On Good Friday I performed a poem as part of the City Centre inter-denominational service. When I’d been initially asked I thought I could probably write something about Hot Cross Buns, but then, when working on that I started to wonder about Judas. Did he have free-will? If he didn’t, and Jesus’ crucifixion is supposed to be part of some plan, then Judas doesn’t deserve his place at the lowest point of Hell in Dante’s Inferno. If he did have free-will, what might have happened if Jesus hadn’t been crucified? I raised these points with the minister who’d invited me to take part and he was able to provide me with some theological pointers and point out that that wasn’t what they wanted in my poem and could I do something about Jesus’ cry on the cross of “My God, my God, why have you forsaken me…”

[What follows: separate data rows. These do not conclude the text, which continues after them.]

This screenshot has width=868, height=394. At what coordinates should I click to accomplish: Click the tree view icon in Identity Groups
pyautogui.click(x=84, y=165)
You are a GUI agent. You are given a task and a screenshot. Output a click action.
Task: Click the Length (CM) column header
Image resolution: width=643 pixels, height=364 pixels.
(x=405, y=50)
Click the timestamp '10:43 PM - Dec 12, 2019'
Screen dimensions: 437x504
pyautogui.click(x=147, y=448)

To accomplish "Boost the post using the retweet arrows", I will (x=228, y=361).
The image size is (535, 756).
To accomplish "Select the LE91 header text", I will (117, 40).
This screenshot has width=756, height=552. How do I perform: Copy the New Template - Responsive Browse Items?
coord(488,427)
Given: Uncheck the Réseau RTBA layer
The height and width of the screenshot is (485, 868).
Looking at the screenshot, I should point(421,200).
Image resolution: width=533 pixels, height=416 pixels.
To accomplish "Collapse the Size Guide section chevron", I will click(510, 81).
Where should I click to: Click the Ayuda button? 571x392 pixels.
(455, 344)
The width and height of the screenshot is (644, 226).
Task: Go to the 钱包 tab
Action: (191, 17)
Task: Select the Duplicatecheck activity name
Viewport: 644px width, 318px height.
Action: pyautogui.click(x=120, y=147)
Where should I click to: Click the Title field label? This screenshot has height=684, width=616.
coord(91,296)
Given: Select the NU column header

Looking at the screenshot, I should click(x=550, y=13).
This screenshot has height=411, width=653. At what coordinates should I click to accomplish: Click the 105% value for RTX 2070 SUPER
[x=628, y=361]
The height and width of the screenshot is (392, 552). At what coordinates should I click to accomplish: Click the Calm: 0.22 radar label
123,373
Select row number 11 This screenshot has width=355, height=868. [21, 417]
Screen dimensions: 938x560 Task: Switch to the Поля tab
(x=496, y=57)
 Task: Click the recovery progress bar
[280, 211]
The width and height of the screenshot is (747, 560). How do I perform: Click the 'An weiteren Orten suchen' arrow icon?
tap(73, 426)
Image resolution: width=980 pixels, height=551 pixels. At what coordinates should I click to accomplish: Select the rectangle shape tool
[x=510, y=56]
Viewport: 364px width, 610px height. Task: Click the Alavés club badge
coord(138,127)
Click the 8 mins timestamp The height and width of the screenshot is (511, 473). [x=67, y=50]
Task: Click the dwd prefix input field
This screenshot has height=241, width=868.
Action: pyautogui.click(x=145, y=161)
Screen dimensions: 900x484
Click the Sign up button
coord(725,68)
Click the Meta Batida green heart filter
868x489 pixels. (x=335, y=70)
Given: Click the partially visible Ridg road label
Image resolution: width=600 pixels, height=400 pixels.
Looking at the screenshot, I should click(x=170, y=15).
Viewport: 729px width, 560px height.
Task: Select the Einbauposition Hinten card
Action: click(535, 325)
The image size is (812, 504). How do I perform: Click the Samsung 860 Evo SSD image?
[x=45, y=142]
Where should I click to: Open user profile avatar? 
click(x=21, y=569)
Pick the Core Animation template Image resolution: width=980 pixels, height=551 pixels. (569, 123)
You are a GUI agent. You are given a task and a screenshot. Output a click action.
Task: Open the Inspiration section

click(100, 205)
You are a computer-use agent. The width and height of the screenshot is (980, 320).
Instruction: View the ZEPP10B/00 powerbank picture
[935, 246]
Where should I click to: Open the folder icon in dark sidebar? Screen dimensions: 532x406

Which I did and people seemed happy with, which isn’t bad for an agnostic like me.
Then the next day was the Find Me Keep Me give-away day that I’d mentioned in my last blog. As well as the Poetry A-Team there were art teams, craft teams, a music team and a theatre team. In the run up we’d scratched our collective noggins as to how we were going to give poetry away. One idea was to produce poetry beer mats so we could include a poetry pub crawl as part of our activities. Then we thought about sticking poems to old postcards and putting them into books in charity shops. A third idea was for a limited number of t-shirts, each with a poem on. As we’d have the poems, we thought we’d produce a poster featuring all six poems from each of the six poets as a limited edition anthology. Last idea was for a poetry lucky dip, just a decorated box that people could reach their hands into and to take a poem.
Ok, due to problems with timings with printers some of those ideas didn’t happen (but still could in the near future). I certainly spotted a couple of people with the poetry posters (A1 sized, decorated by members of the art teams) and the poetry lucky dip proved popular, though apparently one person returned their poem as they didn’t think it was suitable. My favourite though were the poetry postcards in the charity shops, as people will be continuing to find these for weeks, if not months, as the books are slowly bought.